In the early fourth Century of the First Age the Edain, drawn toward the Light of the West entered the Beleriand where they befriended the elves, entered their service, received land and title for that service, and fought valiantly in the Battles of Beleriand. Some, however, remained in Estolad or fled south or east from the power of Dark Lord Morgoth, and passed from history until the Third Age. Despite their mighty heroes, the Edain were decimated by the hordes of Morgoth, but one of their numbers, Eärendil of the House of Hador, sailed to Aman and obtained from the Valar the aid by which Morgoth was defeated in the Last Battle. The remnant of the Edain, now increased in body and mind by Eönwë, then sailed to Númenor and became known as Númenóreans and later the Dúnedain who came to live in Middle-earth in the Realms in Exile after the Fall of Númenor.
Three Houses of ManEdit
They were divided into three tribes, or "Houses":
1.) The House of Bëor: they were dark-haired and stoutly built, and most resembled the Ñoldor of all Elves. They were first discovered by Finrod Felagund, Lord of Nargothrond, and under his guidance later made their way to the lands of the Ñoldorin lord Amrod, in a place later known as Estolad, the Encampment. They remained loyal to the House of Finarfin, and later settled in the lands of Dorthonion.
2.) The Second House, later known as the Haladin or the House of Haleth: They were a reclusive folk, dark-haired but smaller in stature than the Bëorians. They usually kept separate from the other Men, and were later granted permission to settle in the Forest of Brethil, part of Doriath. They mostly kept out of the wars.
3.) The House of Marach, later best known as the House of Hador: They were originally led by Marach but later took the name of Hador in honor of him. Tall and golden-haired, they most resembled the Vanyar of the elves. They were a very numerous and war-like tribe, and the Green Elves of Ossiriand feared them. They first settled in Estolad, then in the southern parts of Ered Wethrin (Mountains of Shadow), and then later in Dor-lómin. They were loyal to Fingolfin.
The Edain were tall, fair, and strong; their spirits were noble, they were fierce in war, and they shunned all dealings with evil.
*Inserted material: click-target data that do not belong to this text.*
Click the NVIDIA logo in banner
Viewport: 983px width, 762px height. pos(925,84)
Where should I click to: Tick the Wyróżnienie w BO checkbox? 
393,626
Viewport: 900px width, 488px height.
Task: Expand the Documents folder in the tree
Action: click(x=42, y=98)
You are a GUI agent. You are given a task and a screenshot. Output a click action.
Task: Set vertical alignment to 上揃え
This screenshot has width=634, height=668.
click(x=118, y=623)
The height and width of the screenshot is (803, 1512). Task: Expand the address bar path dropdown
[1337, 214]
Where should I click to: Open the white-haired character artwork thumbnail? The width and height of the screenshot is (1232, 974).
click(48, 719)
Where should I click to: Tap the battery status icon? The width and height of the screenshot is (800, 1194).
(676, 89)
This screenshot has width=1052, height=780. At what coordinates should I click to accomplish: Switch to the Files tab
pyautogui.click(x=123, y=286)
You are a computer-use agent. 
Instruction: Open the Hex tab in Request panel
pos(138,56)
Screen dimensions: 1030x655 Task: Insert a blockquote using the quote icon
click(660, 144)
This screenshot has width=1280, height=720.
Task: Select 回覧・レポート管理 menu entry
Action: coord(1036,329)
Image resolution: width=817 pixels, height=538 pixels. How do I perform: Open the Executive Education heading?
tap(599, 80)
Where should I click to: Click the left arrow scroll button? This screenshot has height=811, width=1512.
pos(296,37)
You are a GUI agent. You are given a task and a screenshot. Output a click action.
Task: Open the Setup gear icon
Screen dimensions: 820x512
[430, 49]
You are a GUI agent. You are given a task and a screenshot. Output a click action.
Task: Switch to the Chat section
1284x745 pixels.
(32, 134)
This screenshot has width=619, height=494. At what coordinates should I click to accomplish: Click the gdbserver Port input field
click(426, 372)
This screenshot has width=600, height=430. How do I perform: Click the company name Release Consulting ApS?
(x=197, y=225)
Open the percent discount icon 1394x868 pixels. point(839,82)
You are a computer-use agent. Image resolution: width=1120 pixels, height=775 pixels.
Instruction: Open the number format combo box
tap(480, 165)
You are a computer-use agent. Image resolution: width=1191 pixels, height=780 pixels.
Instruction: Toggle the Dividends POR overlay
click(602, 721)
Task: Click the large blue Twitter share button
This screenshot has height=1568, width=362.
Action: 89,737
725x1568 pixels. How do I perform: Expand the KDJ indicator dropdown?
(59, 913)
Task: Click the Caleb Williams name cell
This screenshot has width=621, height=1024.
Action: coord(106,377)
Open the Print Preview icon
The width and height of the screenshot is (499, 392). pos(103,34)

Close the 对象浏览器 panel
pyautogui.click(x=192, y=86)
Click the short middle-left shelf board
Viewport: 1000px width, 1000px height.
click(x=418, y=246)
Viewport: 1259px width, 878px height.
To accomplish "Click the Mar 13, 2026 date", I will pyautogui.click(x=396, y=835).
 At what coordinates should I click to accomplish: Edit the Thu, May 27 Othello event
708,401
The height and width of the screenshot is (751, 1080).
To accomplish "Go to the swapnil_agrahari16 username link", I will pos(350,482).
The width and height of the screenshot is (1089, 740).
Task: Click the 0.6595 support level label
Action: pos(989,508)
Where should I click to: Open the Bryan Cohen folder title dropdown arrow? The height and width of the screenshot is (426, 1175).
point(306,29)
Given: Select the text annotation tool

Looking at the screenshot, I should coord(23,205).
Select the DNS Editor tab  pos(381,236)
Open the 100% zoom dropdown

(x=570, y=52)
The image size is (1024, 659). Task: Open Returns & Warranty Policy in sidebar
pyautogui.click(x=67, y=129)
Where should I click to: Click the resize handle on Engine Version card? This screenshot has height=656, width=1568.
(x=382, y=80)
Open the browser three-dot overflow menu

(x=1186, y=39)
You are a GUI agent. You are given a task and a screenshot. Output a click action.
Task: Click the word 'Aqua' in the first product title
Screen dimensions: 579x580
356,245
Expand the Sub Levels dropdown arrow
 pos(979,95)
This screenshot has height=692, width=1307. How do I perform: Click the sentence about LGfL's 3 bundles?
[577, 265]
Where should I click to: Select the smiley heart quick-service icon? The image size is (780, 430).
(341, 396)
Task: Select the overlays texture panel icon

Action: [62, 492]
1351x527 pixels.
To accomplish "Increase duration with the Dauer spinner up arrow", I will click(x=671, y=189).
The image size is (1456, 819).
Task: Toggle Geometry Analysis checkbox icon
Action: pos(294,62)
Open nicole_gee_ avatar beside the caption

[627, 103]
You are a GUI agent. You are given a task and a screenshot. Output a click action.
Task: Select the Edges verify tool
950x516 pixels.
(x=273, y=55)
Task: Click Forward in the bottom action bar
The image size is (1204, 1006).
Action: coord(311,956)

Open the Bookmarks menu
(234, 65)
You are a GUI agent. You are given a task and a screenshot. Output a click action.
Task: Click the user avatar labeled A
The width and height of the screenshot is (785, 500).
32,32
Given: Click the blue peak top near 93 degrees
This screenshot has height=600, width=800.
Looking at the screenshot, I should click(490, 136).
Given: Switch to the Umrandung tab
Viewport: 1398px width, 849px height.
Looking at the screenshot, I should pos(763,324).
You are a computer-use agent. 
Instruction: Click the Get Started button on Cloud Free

In Beleriand the Edain loved the Eldar, from whom they learned much wisdom, and they were further ennobled by the two marriages of Elda and Adan: Beren and Lúthien and Tuor and Idril. The lifespan of the Edain before they entered Beleriand was probably about 70 years; in Beleriand, it was lengthened to 90, but few of the Edain lived to old age in peace.
The language of the Edain (at least those of the First and Third Houses) was related to Adûnaic, but in Beleriand, most of the Edain spoke Sindarin. The tongue of the Haladin was alien to them.
Fate of the EdainEdit
The House of Bëor was nearly wiped out by Morgoth, and the remainder of its people merged with the Hadorians and became the Númenóreans. It would seem that the Haladin of Beleriand were completely wiped out, or at least disappeared as a separate people.
When they returned as Númenóreans to Middle-earth in the Second Age, they encountered many men who were obviously related to the Atani: they classified these men as Middle Men, and established friendly relations with them. Examples are the Rohirrim, the Men of Dale, and the Breelanders.
Other men, such as the Dunlendings, were not recognised as Middle Men because they were related to the Haladin rather than Bëorians or Marachians, and they were hostile to Númenor.
A fourth kind of men came with the Second House, and called themselves Drughu. This name was adopted in Sindarin as Drúedain: Drû+Edain. They were a strange people, living with the Haladin in the forest of Brethil, some even apparently made it to Númenor, but they died out or had left before the Akallabêth. In the Third Age, their far kin were known as the Woses of the Drúadan Forest. They had dwindled to a very small number and were secretive but were renowned for the assistance they gave to the Rohirrim in the War of the Ring.
The Sindarin word Edain, singular Adan (Quenya Atani, Atan) literally meant Second People, and originally referred to all men, but later it only applied to the Men of Beleriand and their descendants. The Quenya term Atani kept its old meaning.